- [Your goal]: Each entry has to be copied exactly, with nothing missed.

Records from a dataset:
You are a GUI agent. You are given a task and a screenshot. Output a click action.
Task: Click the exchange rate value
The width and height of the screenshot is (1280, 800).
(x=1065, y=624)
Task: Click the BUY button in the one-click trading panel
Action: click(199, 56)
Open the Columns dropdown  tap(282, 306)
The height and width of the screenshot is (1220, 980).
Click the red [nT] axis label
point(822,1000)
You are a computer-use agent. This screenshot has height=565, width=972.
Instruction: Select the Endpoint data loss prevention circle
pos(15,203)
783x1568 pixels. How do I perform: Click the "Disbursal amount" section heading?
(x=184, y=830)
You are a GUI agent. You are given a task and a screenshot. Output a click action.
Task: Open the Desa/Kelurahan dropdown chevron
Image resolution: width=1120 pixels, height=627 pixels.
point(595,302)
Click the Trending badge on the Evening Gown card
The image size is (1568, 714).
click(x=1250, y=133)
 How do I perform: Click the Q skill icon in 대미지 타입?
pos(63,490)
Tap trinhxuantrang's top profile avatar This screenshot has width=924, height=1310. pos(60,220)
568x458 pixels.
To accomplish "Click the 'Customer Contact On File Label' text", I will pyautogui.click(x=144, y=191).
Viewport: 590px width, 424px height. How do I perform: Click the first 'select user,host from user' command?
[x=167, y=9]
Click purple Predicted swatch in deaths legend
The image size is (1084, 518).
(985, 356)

- [Solution for this task]:
You are a GUI agent. You are given a task and a screenshot. Output a click action.
Task: Click the exchange rate value
The width and height of the screenshot is (1280, 800).
(x=1065, y=624)
Task: Click the BUY button in the one-click trading panel
Action: click(199, 56)
Open the Columns dropdown  tap(282, 306)
The height and width of the screenshot is (1220, 980).
Click the red [nT] axis label
point(822,1000)
You are a computer-use agent. This screenshot has height=565, width=972.
Instruction: Select the Endpoint data loss prevention circle
pos(15,203)
783x1568 pixels. How do I perform: Click the "Disbursal amount" section heading?
(x=184, y=830)
You are a GUI agent. You are given a task and a screenshot. Output a click action.
Task: Open the Desa/Kelurahan dropdown chevron
Image resolution: width=1120 pixels, height=627 pixels.
point(595,302)
Click the Trending badge on the Evening Gown card
The image size is (1568, 714).
click(x=1250, y=133)
 How do I perform: Click the Q skill icon in 대미지 타입?
pos(63,490)
Tap trinhxuantrang's top profile avatar This screenshot has width=924, height=1310. pos(60,220)
568x458 pixels.
To accomplish "Click the 'Customer Contact On File Label' text", I will pyautogui.click(x=144, y=191).
Viewport: 590px width, 424px height. How do I perform: Click the first 'select user,host from user' command?
[x=167, y=9]
Click purple Predicted swatch in deaths legend
The image size is (1084, 518).
(985, 356)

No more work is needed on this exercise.